It isn't always easy to explain why I love performing so much, especially at this little old theater. You rehearse to ungodly hours of the night (I sometimes didn't get to see Hans, because as soon as he came home from work I had to leave for rehearsal, and when I came home from rehearsal he was fast asleep in bed). You deal with the oldness of the building - broken air conditioning in the middle of July, dust, feathers and bird droppings (and sometimes whole birds) are constantly falling from the rafters and invading your senses. The water gets shut off and you have to go hours without a bathroom during performances. Our tiny backstage area is always ripe with drama - the kind that doesn't entertain or make anyone feel good. Oh, and did I mention the being pregnant while performing part?
Many think that theater is a self-centered hobby. That we like it because we like the attention. That's true. But I wouldn't dismiss it as anything less than a meaningful and worthwhile art form that enriches the souls of both the actors and the audience. I don't have many opportunities to step in someone else's shoes, or truly sympathize with an infamous character in literature. In fact, I always thought Cinderella was kind of a drag. This show allowed me to not only find worth in this short fairy tale, but to inject it with the spunk I'd always felt was missing!

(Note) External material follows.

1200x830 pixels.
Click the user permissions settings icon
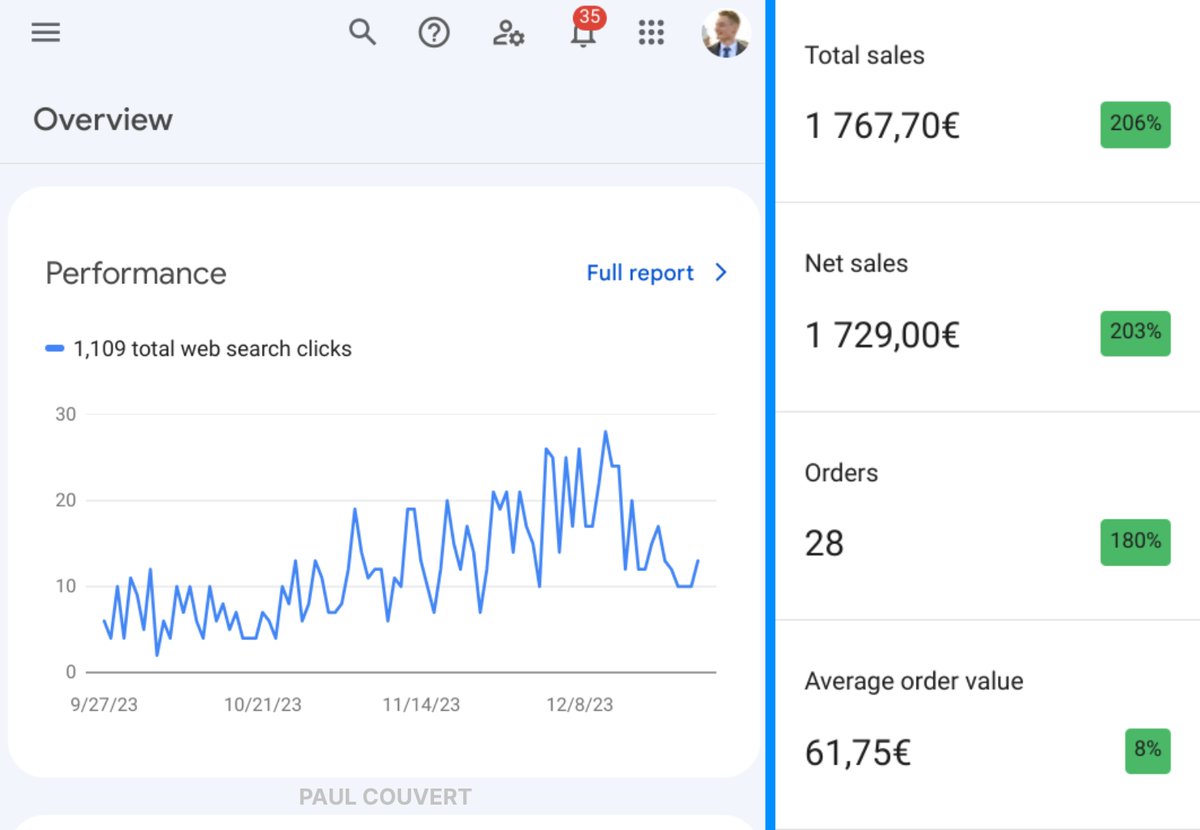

And then there are the people. The "community" in "Community Theater." People from all walks of life - small business owners, insurance agents, district attorney assistants, physical therapists, teachers, stay at home moms - somehow manage to come together in this musty old theater and share their love for music and acting, and breathe life into their characters in ways I hadn't thought of. They are a joy to watch, and a pleasure to know. I treasure these people like my own family, and every show I'm involved in expands the family a little more.
And isn't that what community is all about, anyway? It invites new people to play a role in our lives - allowing them to influence us, love us, and remind us that our separateness is a lie. The truth is not that we all long to be connected, but that we already are.